Terminal Launch Focus/Attach Tile by tag
Terminal.app yes yes yes
iTerm2 yes yes yes
Warp yes activate frontmost
Ghostty yes activate frontmost
Kitty yes activate frontmost
Alacritty yes activate frontmost

"yes" means full AppleScript-based window matching by title tag. "activate" means the app is brought to front but a specific window can't be targeted. "frontmost" means tiling applies to whatever window is in front.

Screen OCR

See Screen OCR for full details on configuration, scanning, search, and agent usage.
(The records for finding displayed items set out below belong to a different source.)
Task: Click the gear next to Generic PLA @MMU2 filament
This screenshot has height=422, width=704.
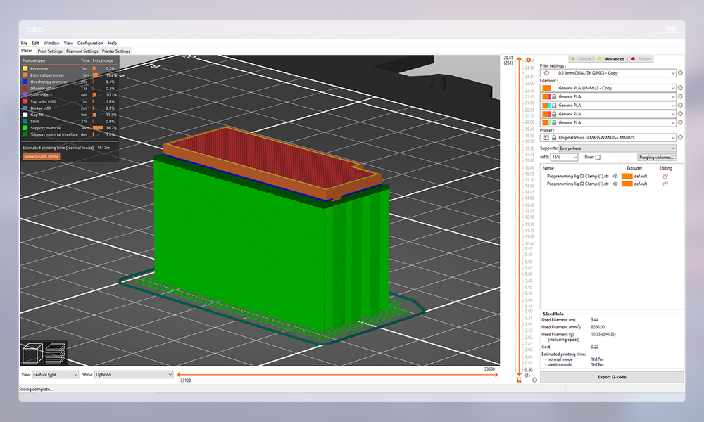Action: [x=679, y=88]
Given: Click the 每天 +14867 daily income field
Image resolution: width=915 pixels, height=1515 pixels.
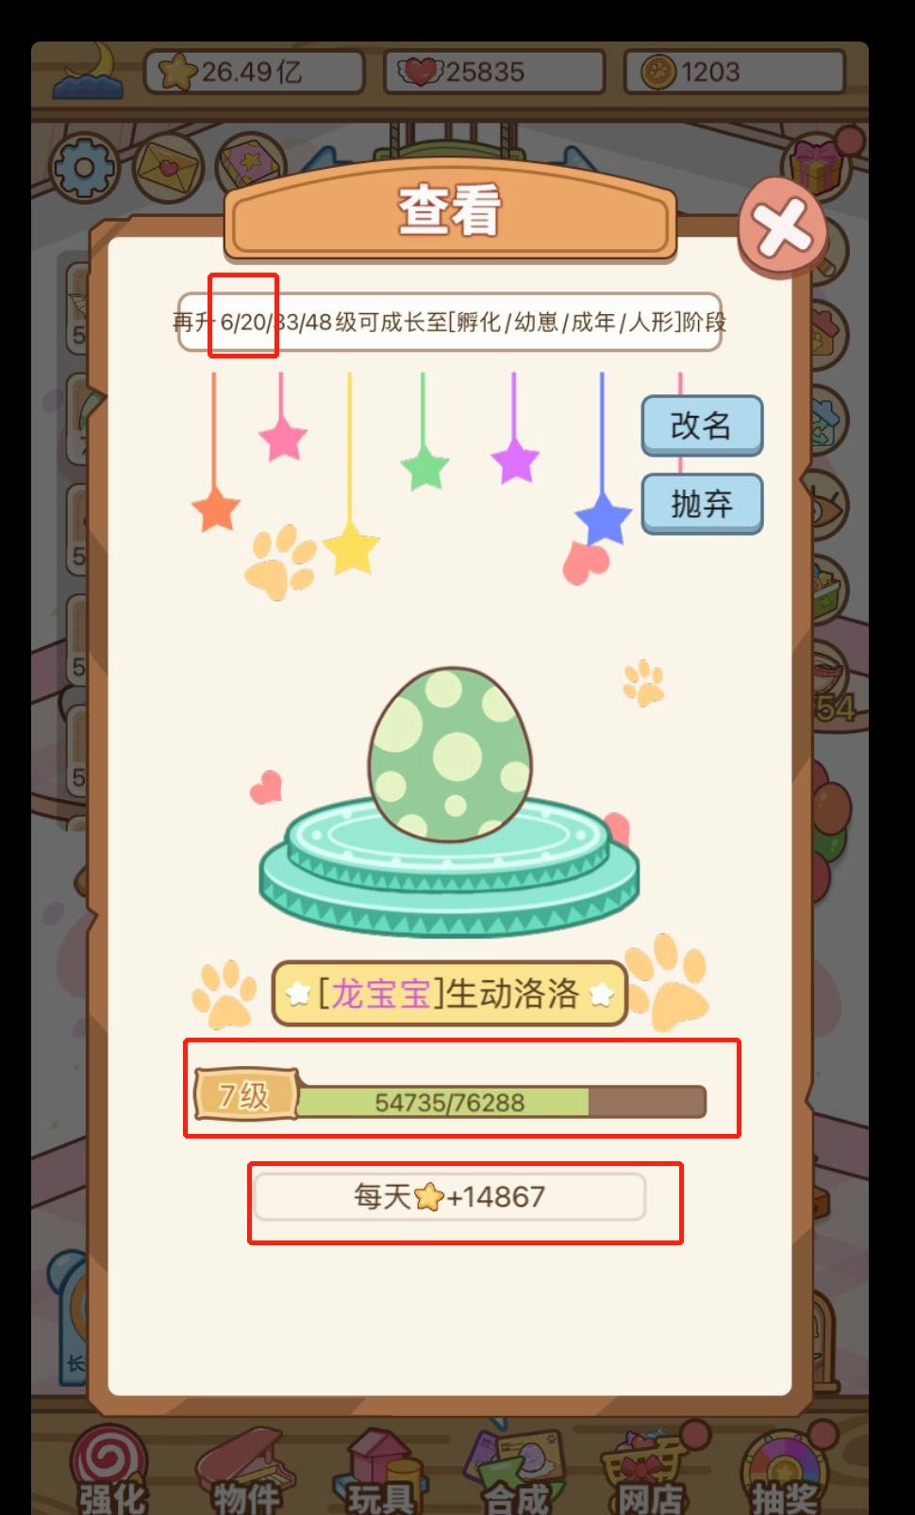Looking at the screenshot, I should point(450,1197).
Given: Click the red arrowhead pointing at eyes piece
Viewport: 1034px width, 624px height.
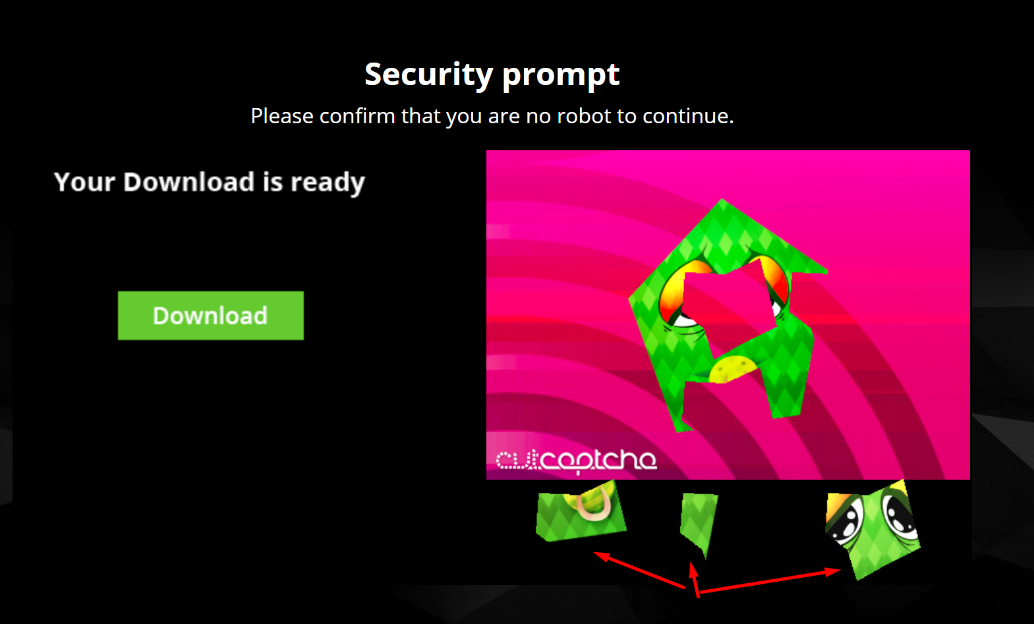Looking at the screenshot, I should [x=832, y=572].
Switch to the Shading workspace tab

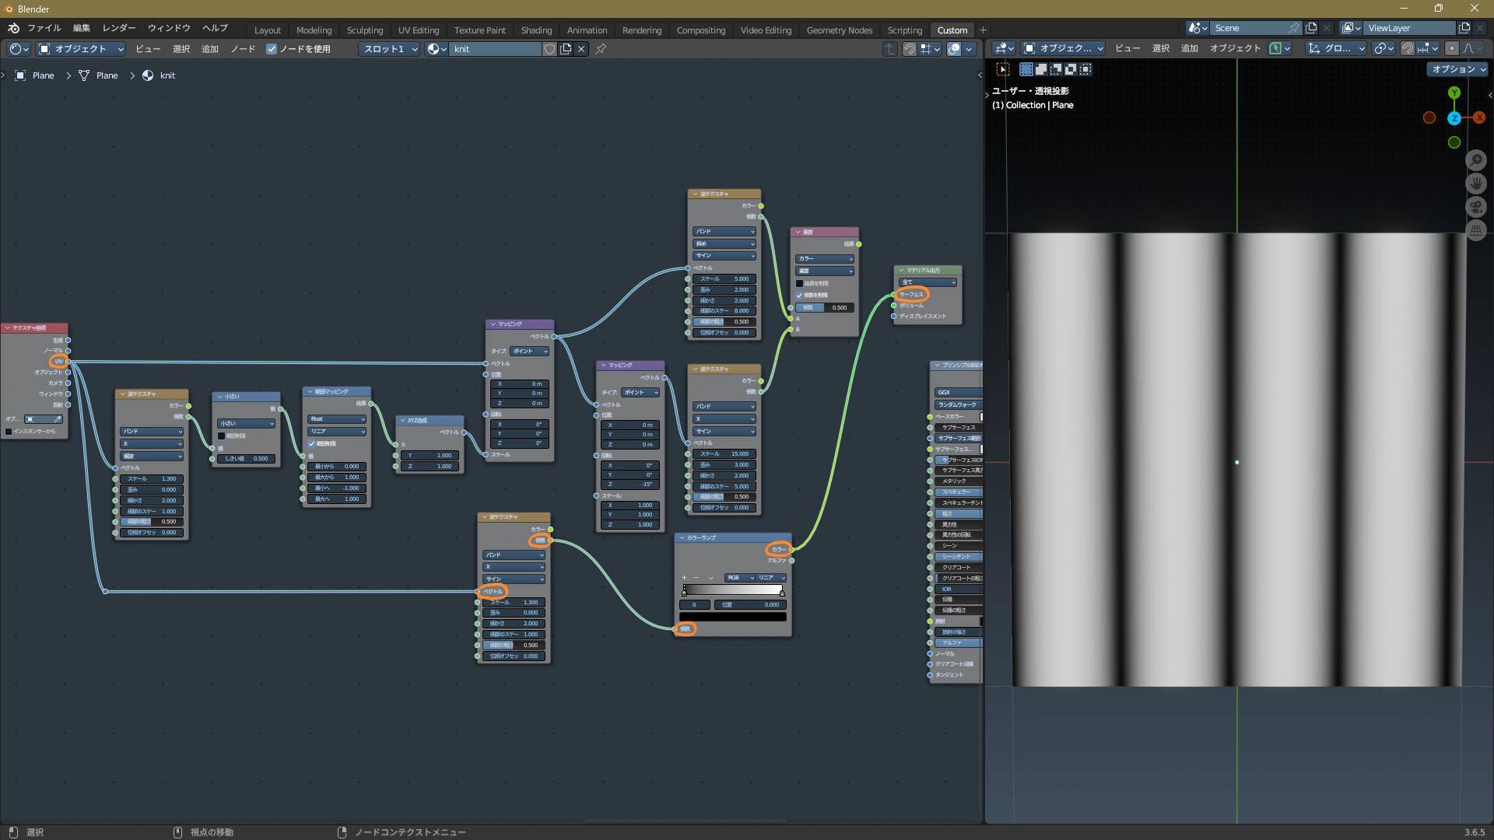tap(536, 30)
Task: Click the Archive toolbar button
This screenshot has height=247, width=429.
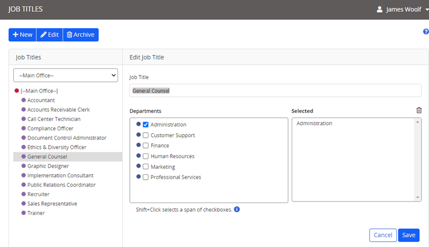Action: 80,35
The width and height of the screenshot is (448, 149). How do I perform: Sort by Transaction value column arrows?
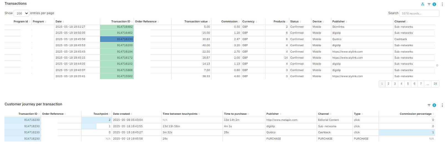click(x=209, y=22)
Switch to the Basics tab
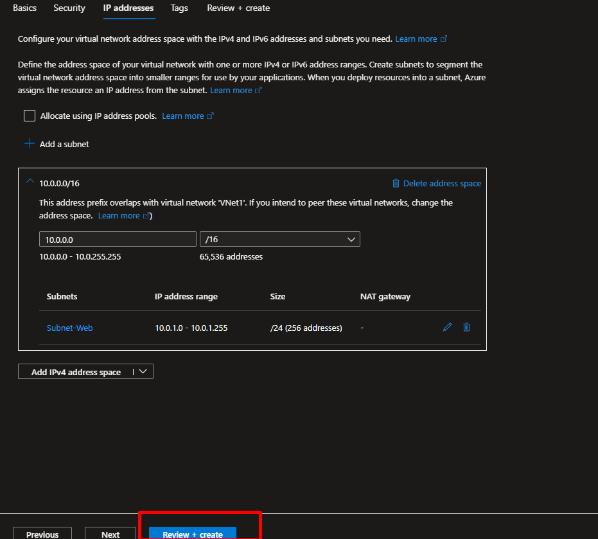The width and height of the screenshot is (598, 539). [24, 8]
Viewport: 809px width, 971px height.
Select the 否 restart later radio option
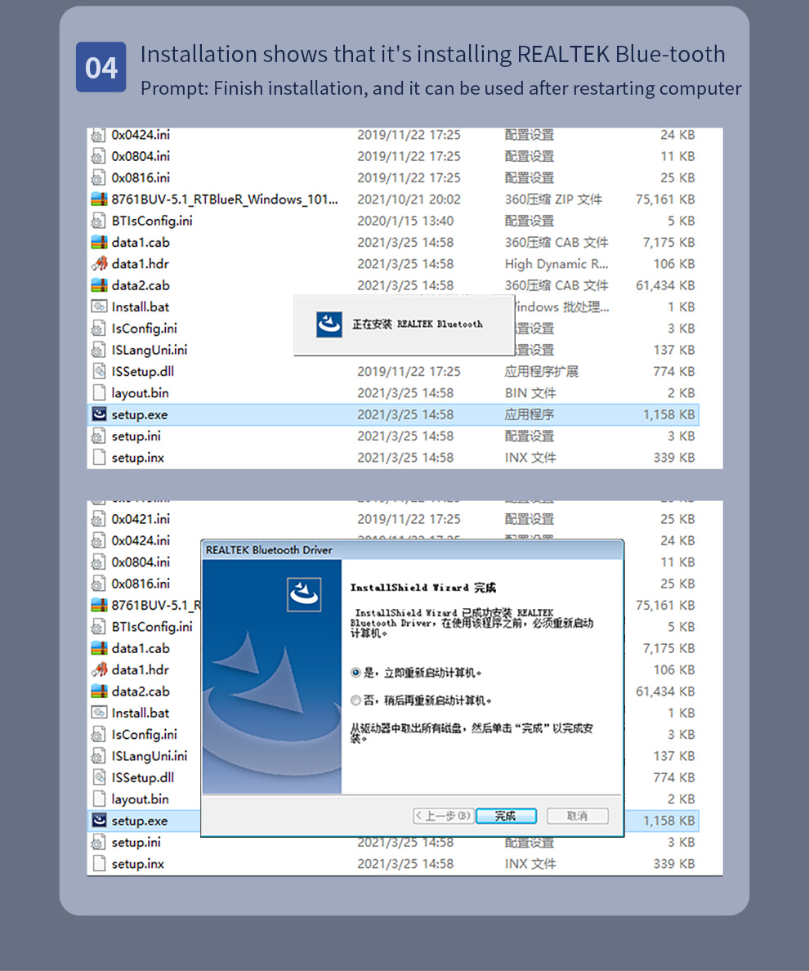click(355, 700)
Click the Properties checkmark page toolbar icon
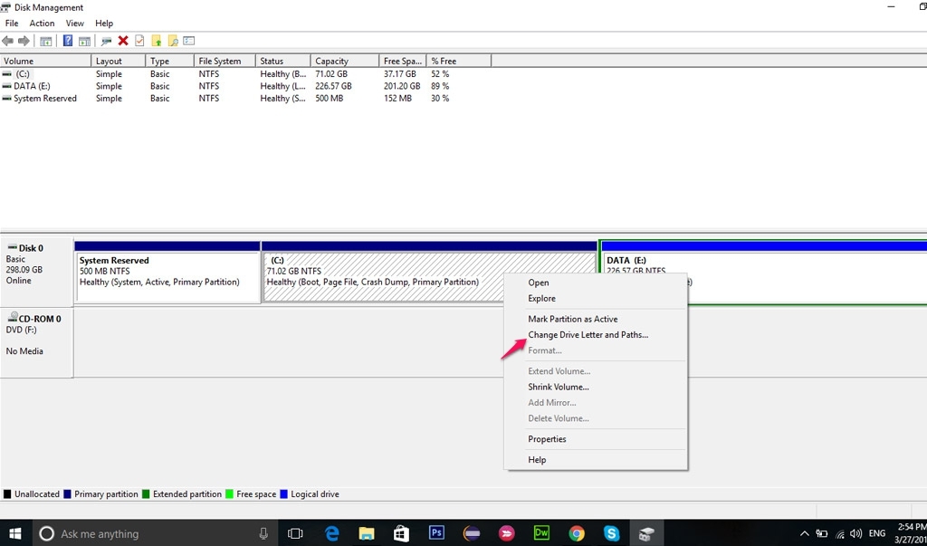927x546 pixels. click(x=139, y=41)
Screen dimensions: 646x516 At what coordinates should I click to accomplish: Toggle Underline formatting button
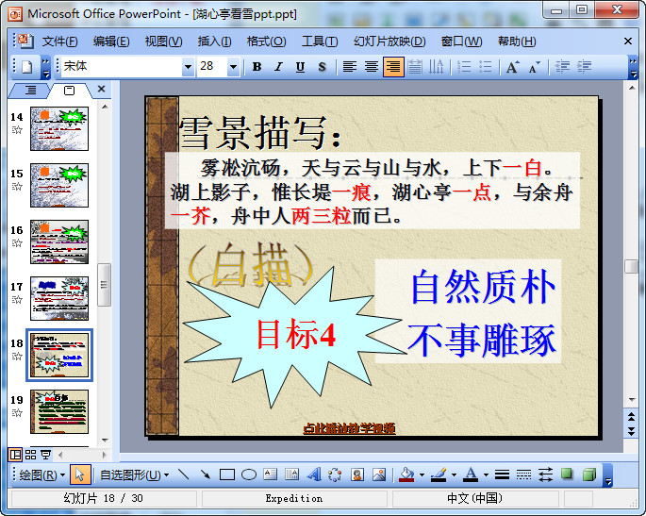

The app reads text from visible windows using Apple's Vision framework and stores results in a local SQLite database with FTS5 full-text search. Agents can use this to "see" what's on screen.

How it works

  1. Every 60 seconds, the app captures the top visible windows as images
  2. A SHA256 hash detects whether the window content has changed
  3. Changed windows are processed through VNRecognizeTextRequest (fast mode)
  4. Results are stored in ~/.lattices/ocr.db with full-text indexing
  5. Entries older than 3 days are automatically purged

Desktop Inventory integration

The Desktop Inventory view (Hyper+4) uses OCR to make windows searchable by their content — not just by title or app name. When you type a search query, windows matching by OCR content show contextual snippets.

API access

Agents can query OCR data through four API methods:

Method Description
ocr.snapshot Current OCR results for all visible windows
ocr.search Full-text search across history (FTS5 syntax)
ocr.history Timeline of OCR results for a specific window
ocr.scan Trigger an immediate scan (bypasses timer)


// Find windows showing error messages
const errors = await daemonCall('ocr.search', { query: 'error OR failed' })

// Read what's currently on screen
const snapshot = await daemonCall('ocr.snapshot')

More in the Agent API reference.

Requirements

  • Screen Recording permission — required to capture window images
  • Granted via System Settings > Privacy & Security > Screen Recording

Agent API server

The menu bar app runs a WebSocket server on ws://127.0.0.1:9399. It starts automatically when the app launches and stops when the app quits.

Checking status

lattices daemon status

Or programmatically:



if (await isDaemonRunning()) {
  const status = await daemonCall('daemon.status')
  console.log(status) // { uptime, clientCount, version, windowCount, tmuxSessionCount }
}

What it provides

  • 35+ RPC methods for reading windows, sessions, projects, spaces, layers, processes, terminals, and OCR. Also launching/killing sessions, tiling windows, switching layers, and managing tab groups.
  • 5 real-time events (windows.changed, tmux.changed, processes.changed, layer.switched, ocr.scanComplete) broadcast to all connected clients.
  • Window tracking that monitors the desktop window list and correlates windows to lattices sessions via title tags.
  • Space awareness, so it knows which macOS Space each window is on.

Security

The server binds to localhost only (127.0.0.1:9399). Not accessible from the network. No authentication, so any local process can connect. This is intentional — it's for local automation, not remote access.

Full method list in the Agent API reference.

Diagnostics

The diagnostics panel shows a timestamped log of window navigation attempts, including which path succeeded or failed. Useful for debugging Screen Recording / Accessibility permission issues.